## START EXCERPT PROVIDED

All fallback decisions inside the plugin must be visible:

import warnings, logging
_LOGGER = logging.getLogger("calibrated_explanations.plugins.<name>")

# BAD — silent fallback
if something_failed:
    use_legacy_path()

# GOOD — visible fallback
if something_failed:
    msg = "MyPlugin: <reason>. Falling back to legacy path."
    _LOGGER.info(msg)
    warnings.warn(msg, UserWarning, stacklevel=2)
    use_legacy_path()

Audit Dimension 6 — Lazy imports (source-code.instructions.md)

Heavy optional dependencies must be imported lazily:

# BAD
import matplotlib.pyplot as plt   # top-level in a module reachable from package root

# GOOD
def render(self, ...):
    import matplotlib.pyplot as plt  # inside function body

Audit Dimension 7 — ADR-033 modality contract (if applicable)

If the plugin targets a non-tabular modality ("image", "audio", "text", "timeseries", "multimodal", or "x-<vendor>-<name>"):

  • data_modalities must be present in plugin_meta.
  • Modality strings must be in the canonical taxonomy or use the x-<vendor>-<name> namespace.
  • Aliases ("vision" → "image", "time_series" → "timeseries") are acceptable inputs but are normalised to canonical form by the registry.
  • plugin_api_version must be present; major-version mismatch causes a registry rejection.

## END EXCERPT PROVIDED
## START LISTING

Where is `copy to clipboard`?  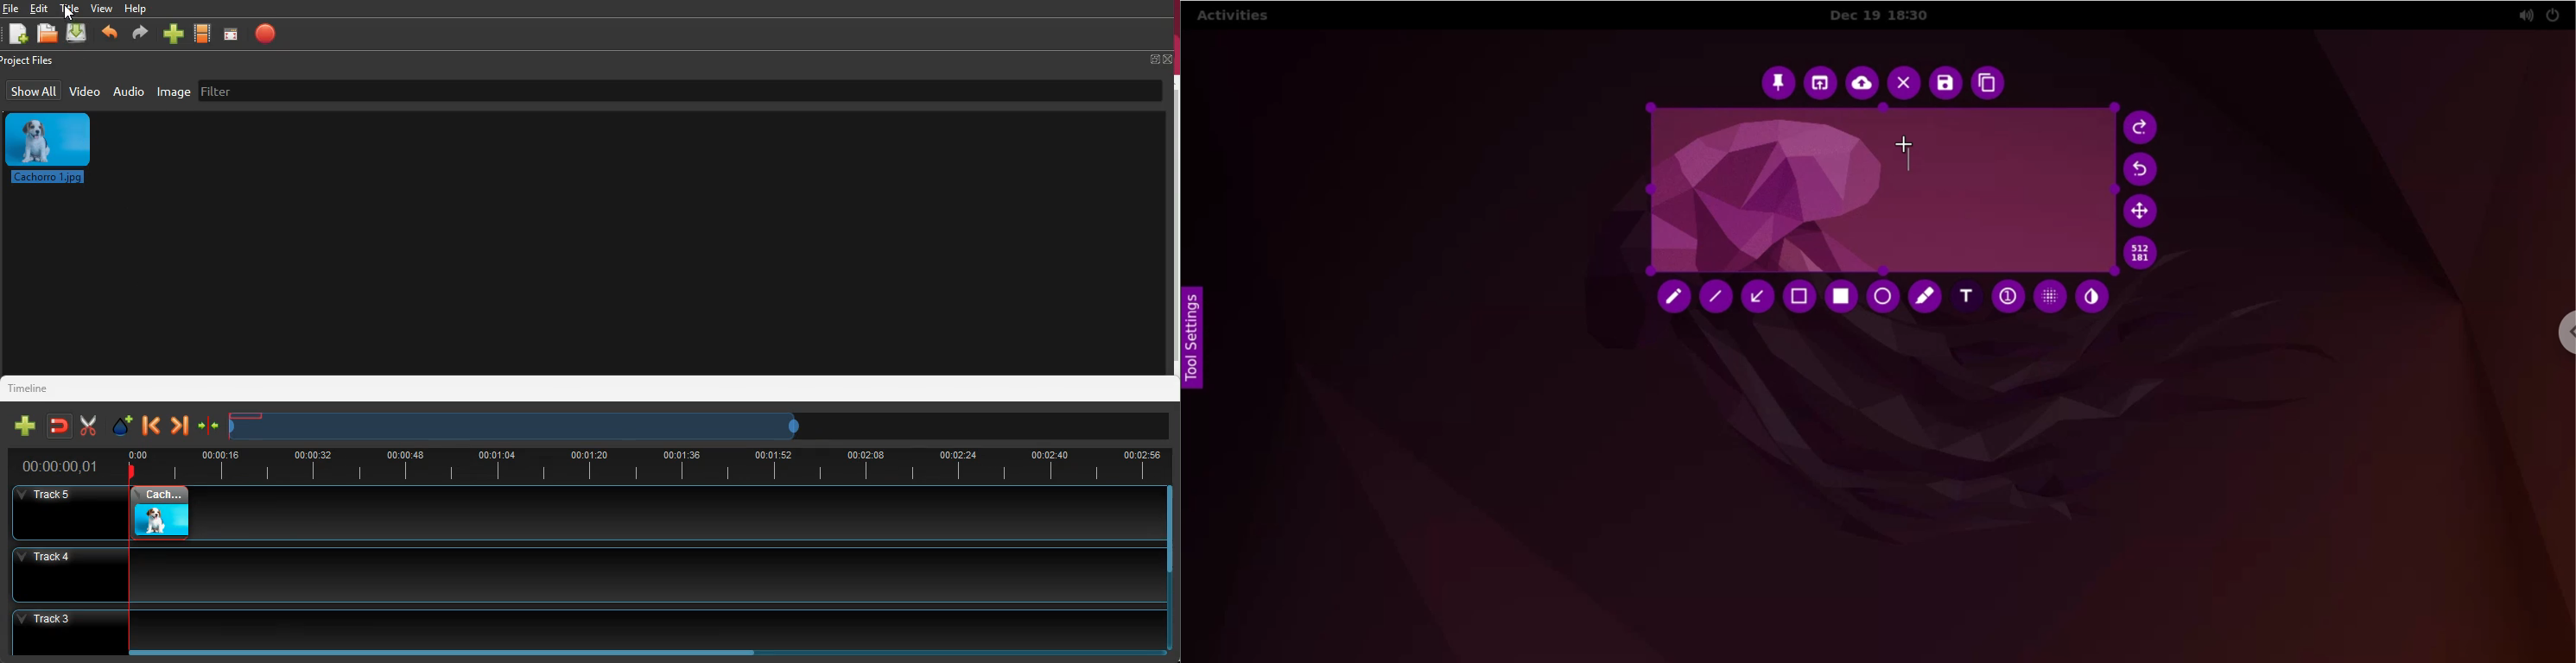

## END LISTING
## START LISTING

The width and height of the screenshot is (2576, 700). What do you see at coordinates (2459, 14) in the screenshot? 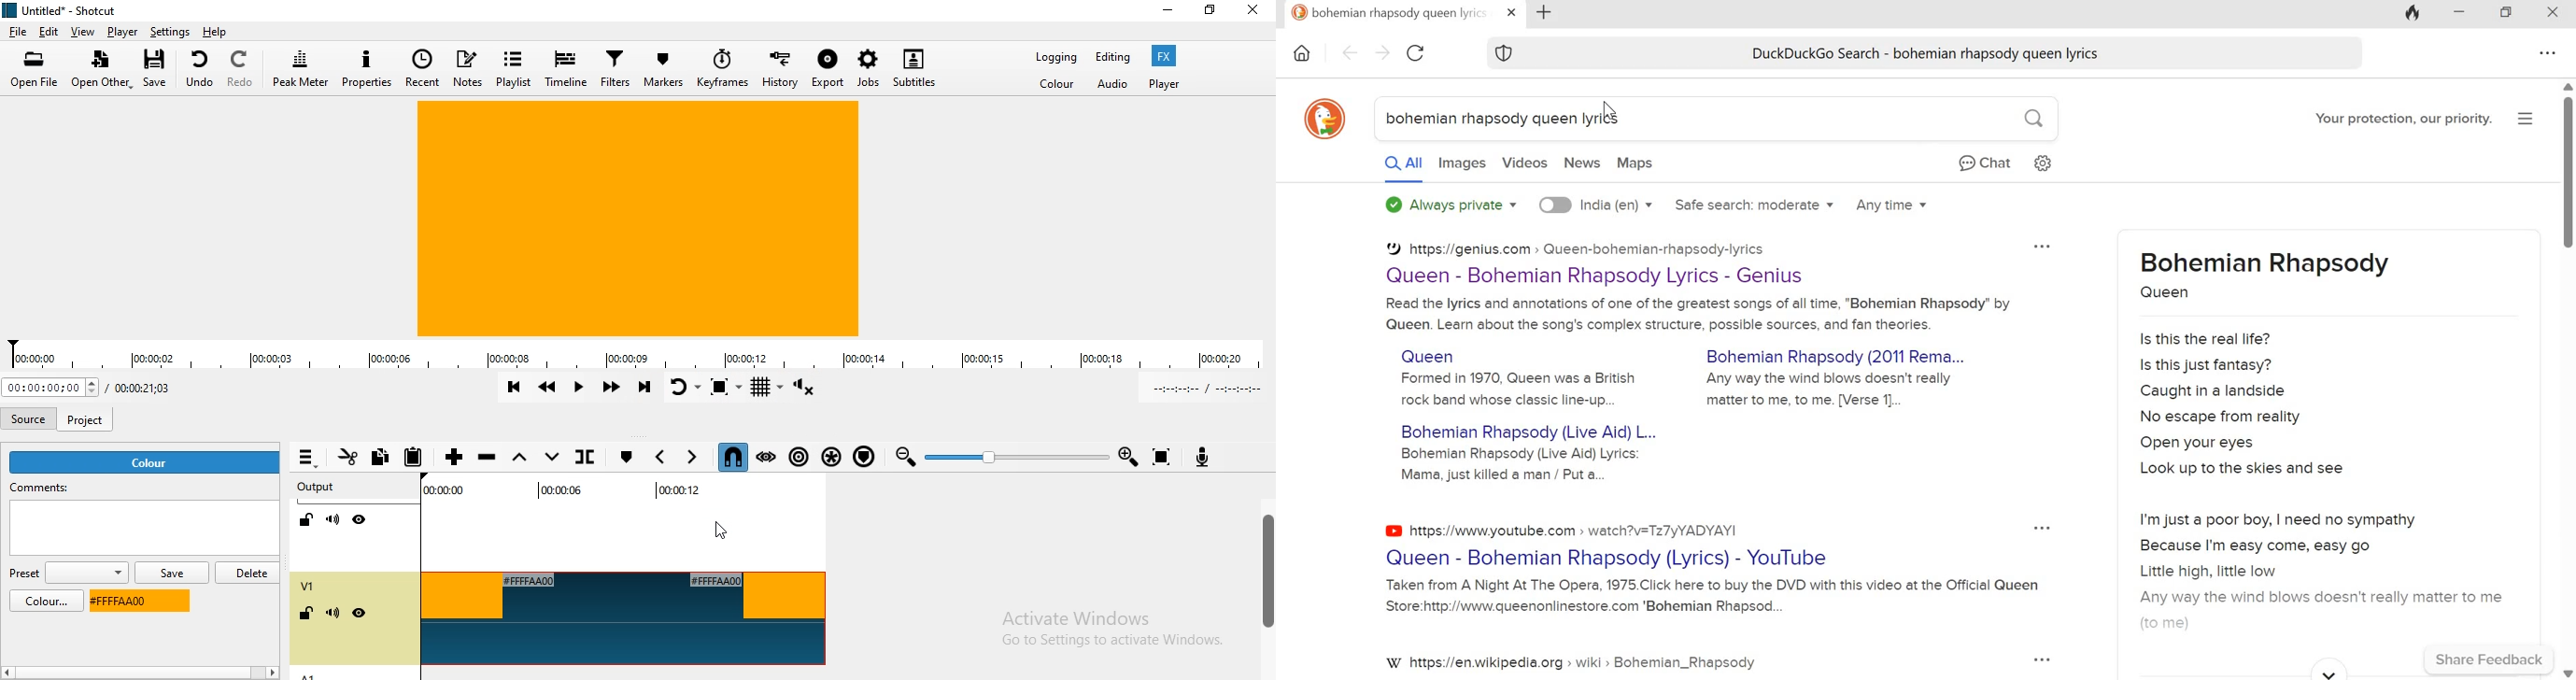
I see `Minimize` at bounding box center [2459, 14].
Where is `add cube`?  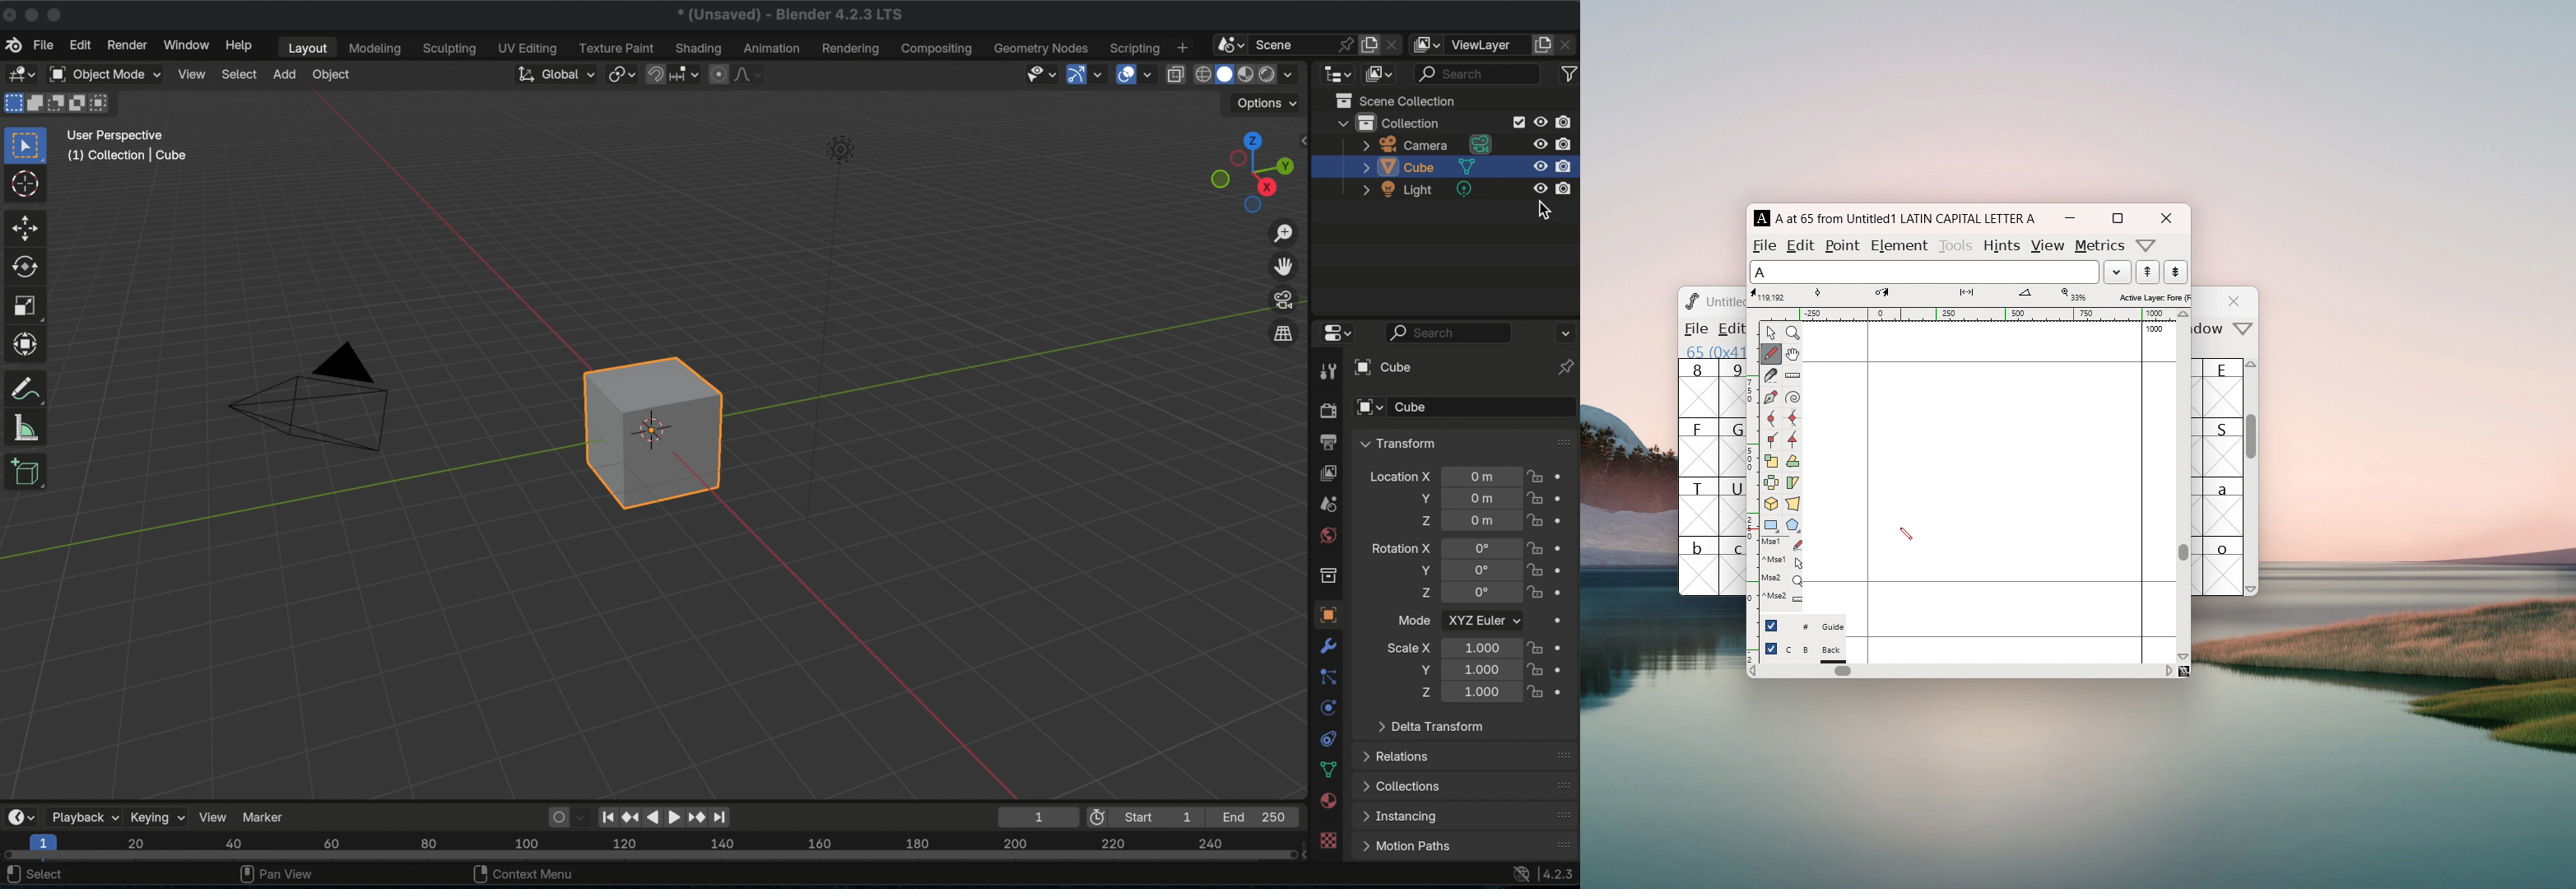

## END LISTING

§ **OBJECTIVE 1**:
Condense the passage in the plugin audit excerpt that begins "If the plugin targets a non-tabular modality" into a short bulleted list, including the bullet points it introduces and preserving their main requirements.
§ **OBJECTIVE 2**:
Summarize the plugin audit excerpt in three sentences.
Rely solely on the plugin audit excerpt when responding.

§ **FINISHED ANSWER 1**:
For plugins targeting a non-tabular modality (image, audio, text, timeseries, multimodal, or x-<vendor>-<name>):
- plugin_meta must include data_modalities.
- Modality strings must be canonical or use the x-<vendor>-<name> namespace.
- Aliases such as "vision" and "time_series" are accepted but normalized by the registry.
- plugin_api_version is required, and a major-version mismatch causes registry rejection.

§ **FINISHED ANSWER 2**:
All fallback decisions inside a plugin must be visible, so a fallback to the legacy path should log a message and raise a UserWarning rather than occur silently. Heavy optional dependencies such as matplotlib must be imported lazily inside a function body, not at the top level of a module reachable from the package root. A plugin targeting a non-tabular modality must declare data_modalities in plugin_meta using canonical or x-<vendor>-<name> strings and must include plugin_api_version, since a major-version mismatch causes the registry to reject it.